|
Overview
The increasing availability of online digital imagery and video
has rekindled interest in the problems of how to index multimedia
information sources automatically and how to browse and manipulate
them efficiently. Traditionally, images and video sequenced have
been manually annotated with a small number of keyword descriptors
entered after visual inspection by a human reviewer. Unfortunately
the process can be very time consuming and, although perhaps acceptable
for archiving applications, such delays will inhibit the ability
to perform near real-time filtering or retrieval. Furthermore,
the complexity the scenes and the language used to describe them
make it difficult to claim to have generated a complete'' description
of an image. Although this is not necessarily detrimental to indexing,
the limitations should be considered and weighed against other
options.
We
do find, however, that some information rich sources such as news
casts, commercials, and sporting events often contain text. The
ability to extract text from scene images or video can provide
important supplemental content information useful of indexing
and retrieval.
At
a high level, text can be divided into two classes, scene text
and graphic text. Scene text is text which appears on objects
in a image of the scene. This includes for example, writing on
signs or billboards, text on the sides of trucks or even writing
on tee-shirts. Although valuable, the appearance of such text
is typically incidental to the scene content, and would likely
be useful primarily in applications such as navigation, surveillance
or reading text off of know object, rather then general indexing
and retrieval.
Graphic
text, on the other hand, is text that is mechanically added to
a video, to supplement the visual and spoken information it contains.

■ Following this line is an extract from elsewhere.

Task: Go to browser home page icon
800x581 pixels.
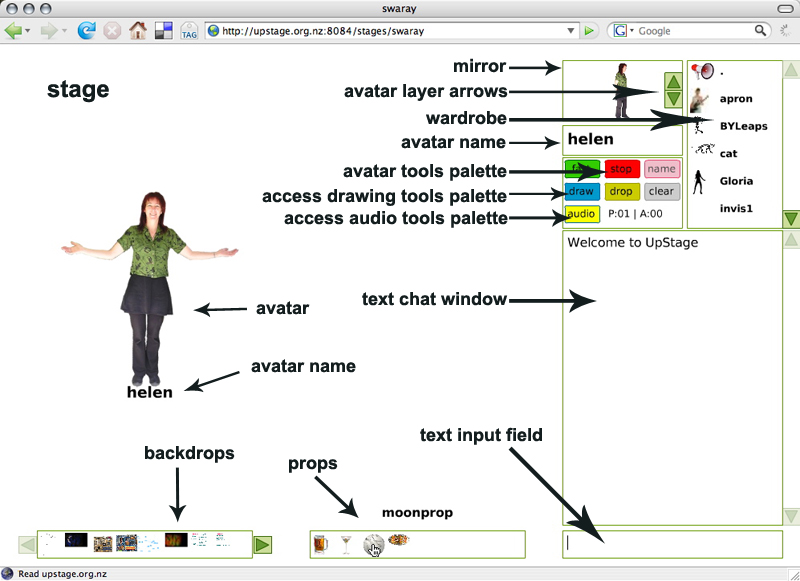Action: pyautogui.click(x=138, y=31)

For example, it may include anything from the time to a locations
to the name of a correspondent in a news cast. The descriptors
are typically concise.
Graphic
text has a number of functions which differ between domains. In
commercials, text appears to reinforce the vital information such
as the product name, claims made, or in some cases, to provide
disclaimers. In sporting events, text is used to identify specific
players, provide game information, or relay statistics. In news
casts, graphic text can be used to either identify key features
of the scene, such as location (white house lawn) or the speaker
(Bill and Hillary), to provide a synopsis of the topic (Blizzard
1997), or to provide a visual summary of statistical information.
In movies and television shows, text provides production and acting
credits, and in other cases captions or language translations.
The
data in video is usually much noisier and at a lower resolution
then text in static scene images, which makes extraction difficult.
The methods we use are based on the scanning window architecture
incorporated in a hybrid wavelet/neural network segmenter. Each
small windows of a video image is examined and is classified whether
it contains text or not.
|